= Prompt =
Please restate word for word all lines from the one containing "You are a computer-use agent." to the final line of the entries, and include no pictures.

Stored data entries
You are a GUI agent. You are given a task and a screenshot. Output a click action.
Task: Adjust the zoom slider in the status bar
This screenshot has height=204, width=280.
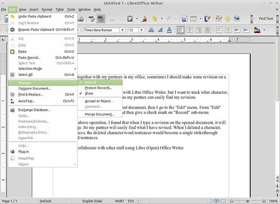coord(247,201)
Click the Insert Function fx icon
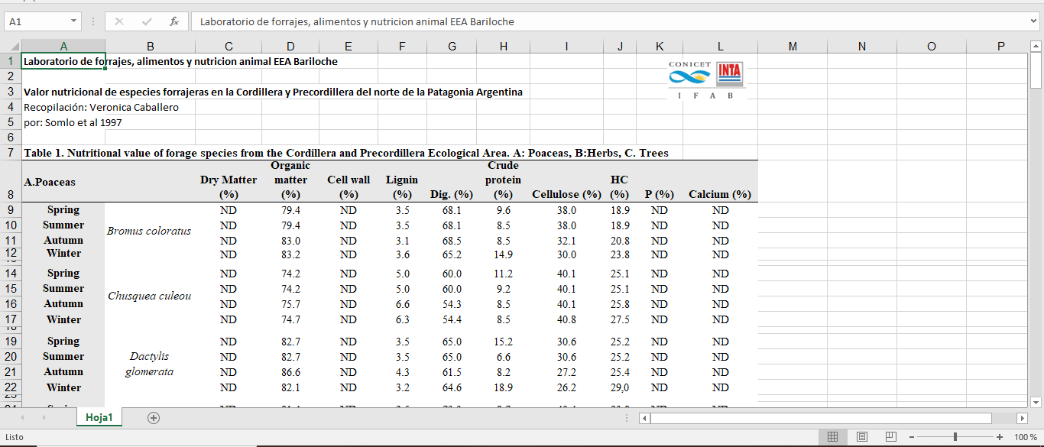The image size is (1044, 447). (x=174, y=21)
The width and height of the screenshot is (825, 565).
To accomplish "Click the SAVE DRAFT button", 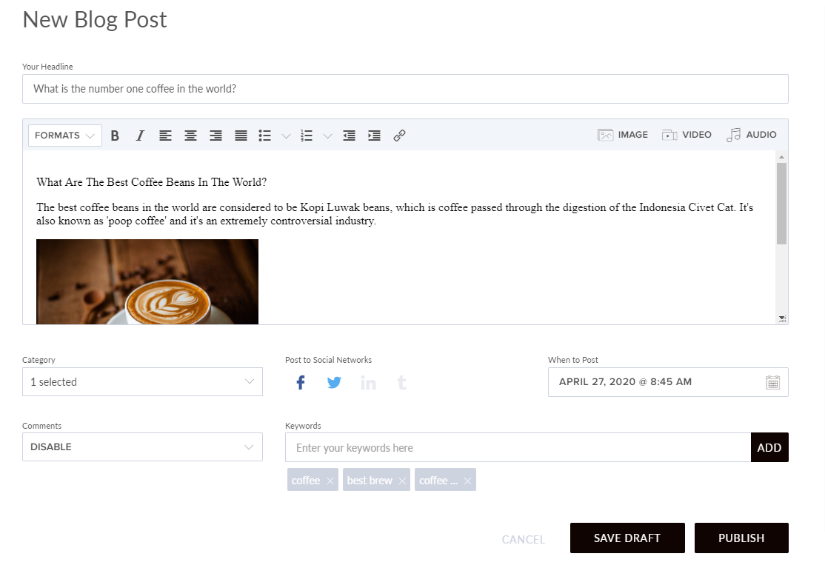I will pyautogui.click(x=627, y=538).
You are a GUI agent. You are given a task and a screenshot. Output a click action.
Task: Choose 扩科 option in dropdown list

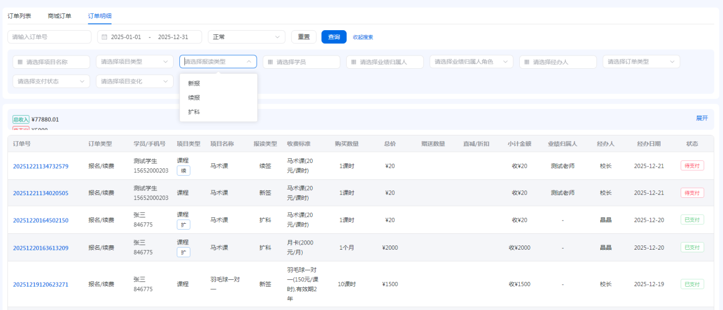click(x=194, y=112)
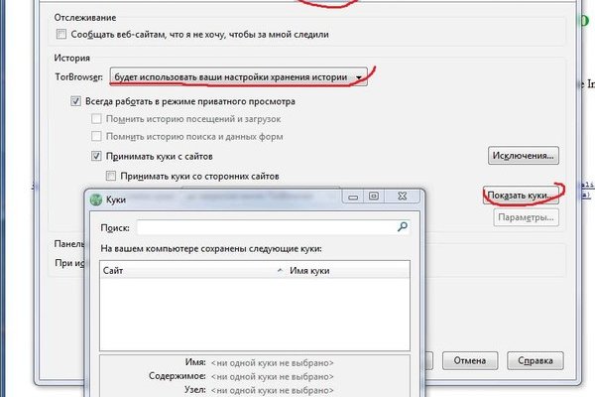Uncheck 'Принимать куки с сайтов' checkbox
Image resolution: width=595 pixels, height=397 pixels.
pos(97,156)
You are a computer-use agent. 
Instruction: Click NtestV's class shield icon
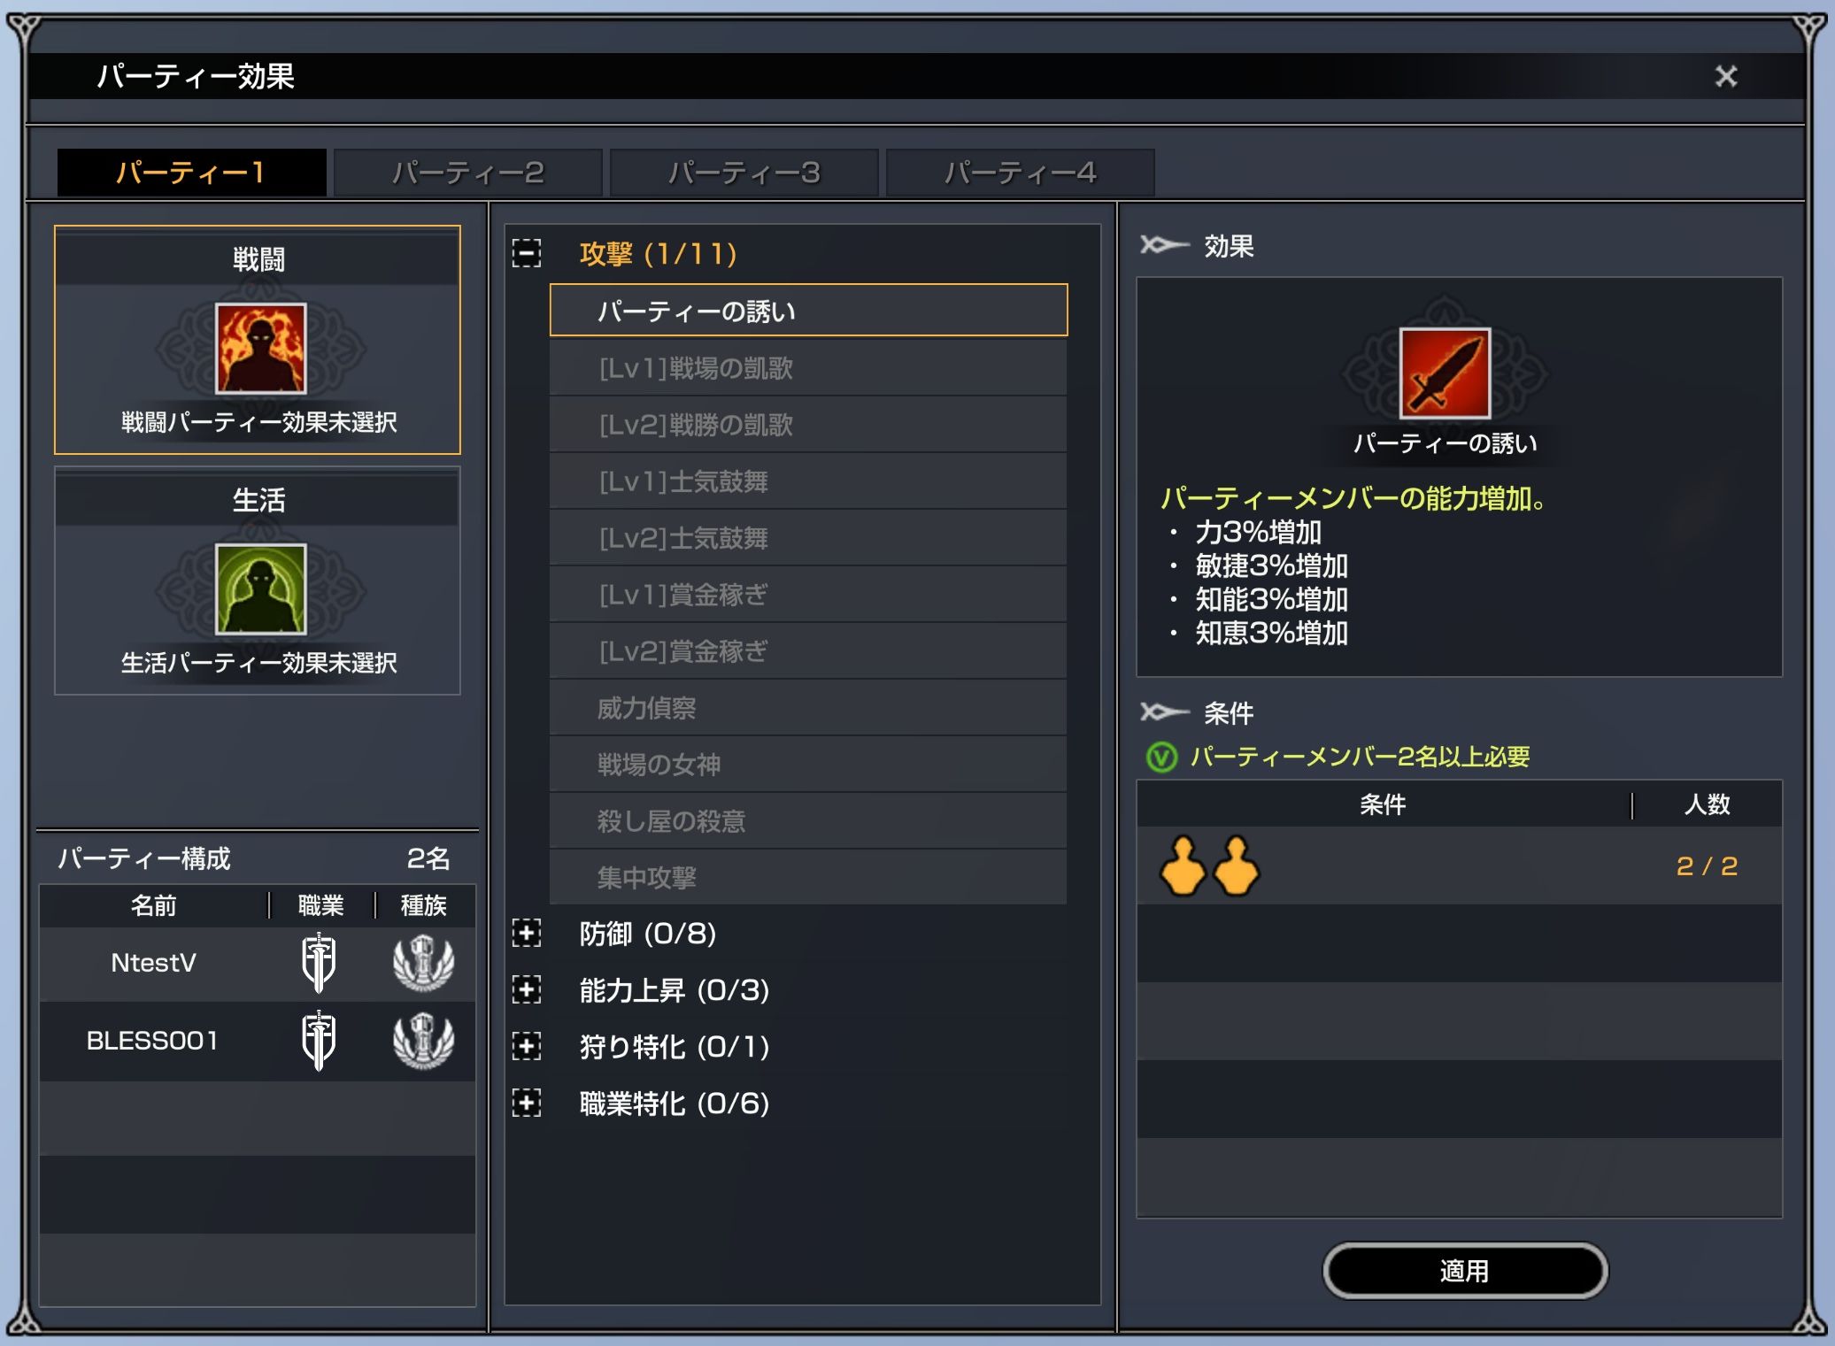319,963
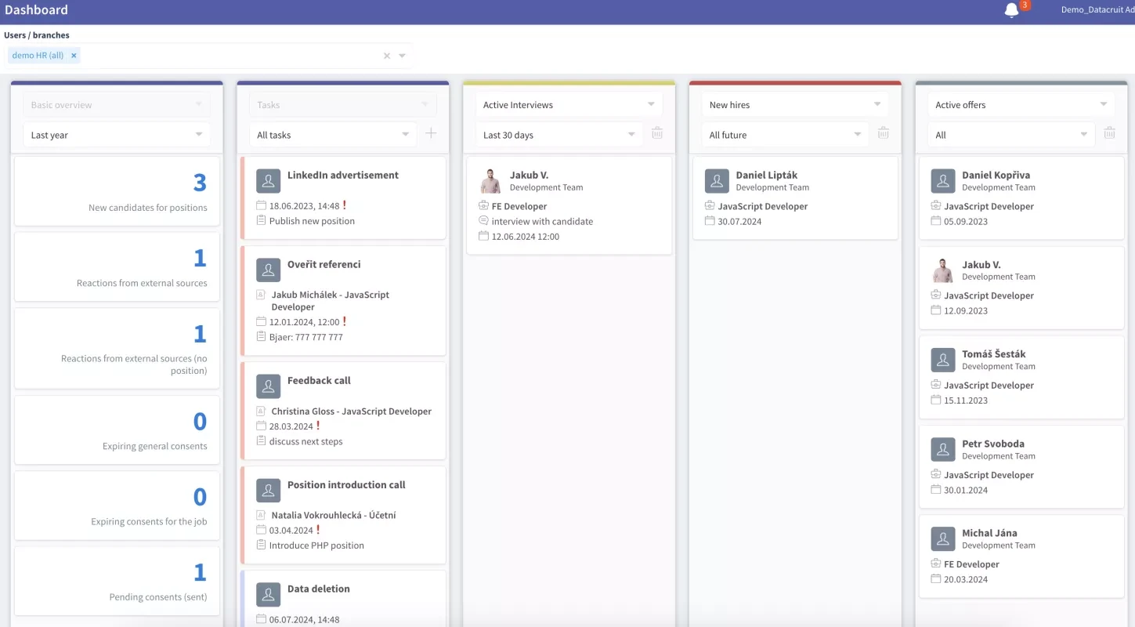Open the Position introduction call task
The height and width of the screenshot is (627, 1135).
point(346,485)
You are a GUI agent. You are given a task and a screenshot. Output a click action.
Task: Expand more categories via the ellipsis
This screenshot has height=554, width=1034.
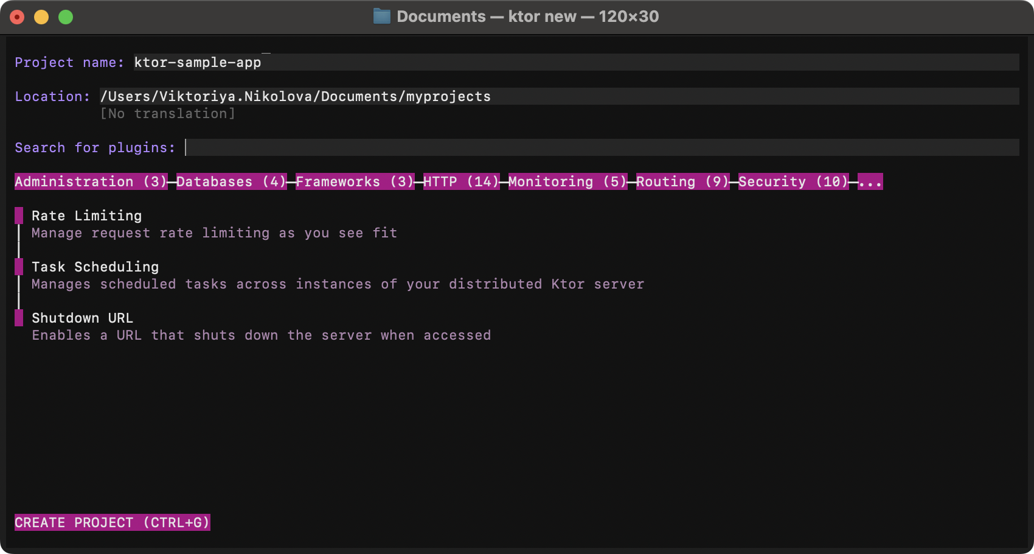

= Completed exercise =
You are a computer-use agent. 
Instruction: Click NtestV's class shield icon
319,963
Open the Position introduction call task
The height and width of the screenshot is (627, 1135).
point(346,485)
You are a GUI agent. You are given a task and a screenshot. Output a click action.
Task: Expand more categories via the ellipsis
This screenshot has height=554, width=1034.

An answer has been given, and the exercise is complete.